The slightly lower incidence of aspirin resistance in our study population, compared to previous studies, might be the result of the higher dose of aspirin used in our study, whereas in the previously reported studies the dose of asprin was ranging between 100-325 mg. In addition we did not observe any bleeding complications in our study. Although the study is not designed with enough power to postulate the use of higher doses of aspirin safely and effectively, the results of our study encourages the use of 300 mg of aspirin post-PCI.
Aspirin resistance was associated with decreased survival rates in acute MI patients treated with PCI [29], whereas, in a previous study, it was not related with survival benefits in patients with known cardiovascular disease [31]. Our study demonstrated a significant event-free survival benefit in aspirin responsive patient.

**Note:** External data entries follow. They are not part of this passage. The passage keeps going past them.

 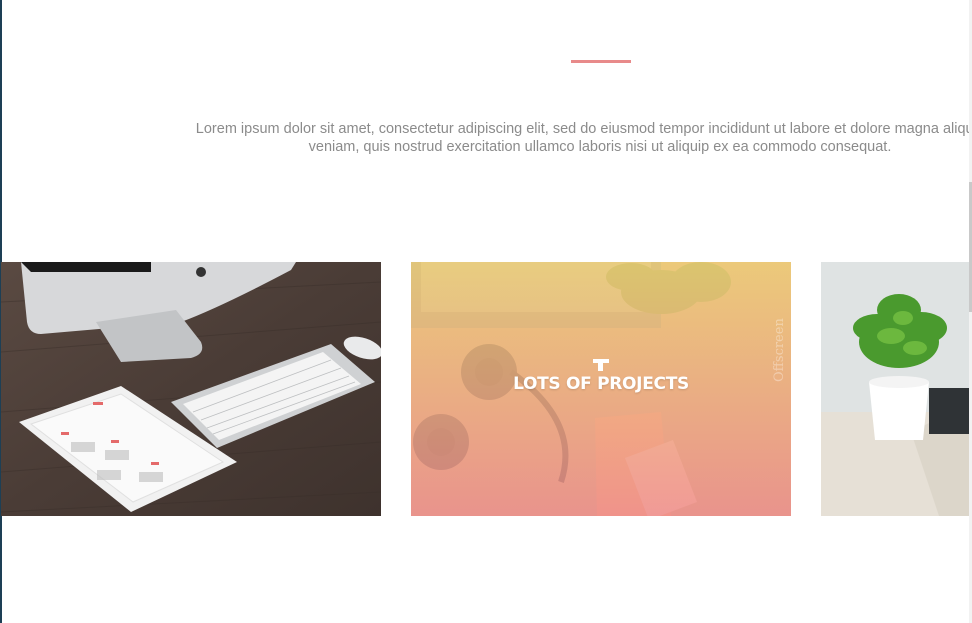 What do you see at coordinates (780, 350) in the screenshot?
I see `offscreen-watermark: Offscreen` at bounding box center [780, 350].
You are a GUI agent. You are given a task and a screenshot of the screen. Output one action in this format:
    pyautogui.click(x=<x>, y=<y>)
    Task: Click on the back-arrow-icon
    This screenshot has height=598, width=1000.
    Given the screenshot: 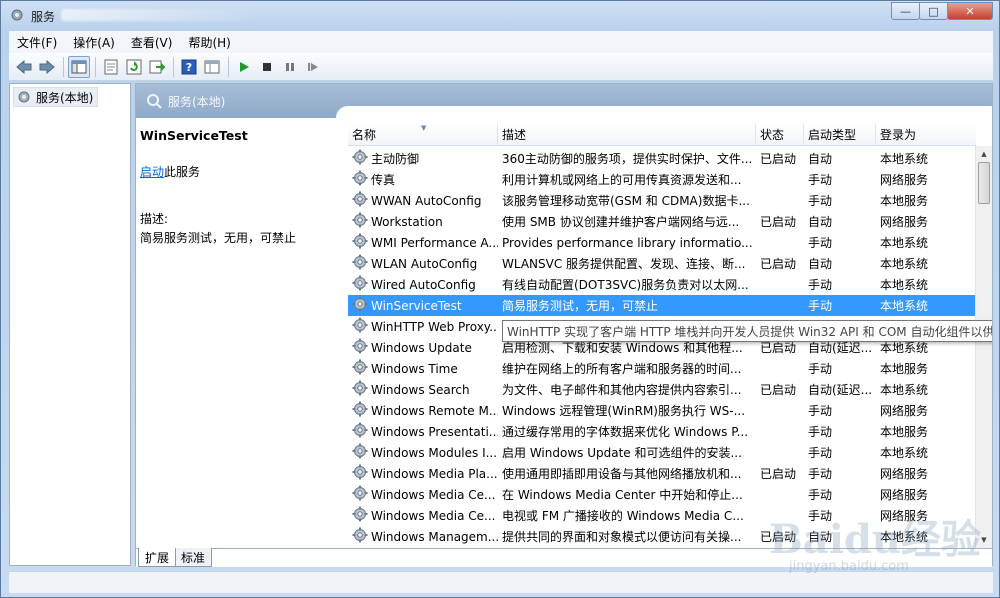 What is the action you would take?
    pyautogui.click(x=24, y=67)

There are several potential limitations of this study. First, the initial assessment of aspirin resistance was 2 years following the index PCI procedure. Therefore we lack baseline aspirin resistance information. These findings should be investigated prospectively in a patient population undergoing PCI, with baseline and repetitive follow-up measurements of platelet aggregation. Secondly, we did not perform an angiographic follow-up, which could detect clinically insignificant restenosis. Third limitation is that, although the study size is adequate to show a difference in the incidences of aspirin resistance among groups, it is not enough to analyze event-free survival rates. Therefore, our observations need to be confirmed by other larger prospective studies.
As a conclusion, despite regular treatment with aspirin, the incidence of aspirin resistance determined by a point-of-care assay was significantly higher in patients who developed non-fatal coronary events on long term follow-up after elective PCIs compared to those without these events. These findings raised the possibility that aspirin resistance might be an important risk factor influencing the outcome of PCIs; thus, screening might be recommended before or after the procedure.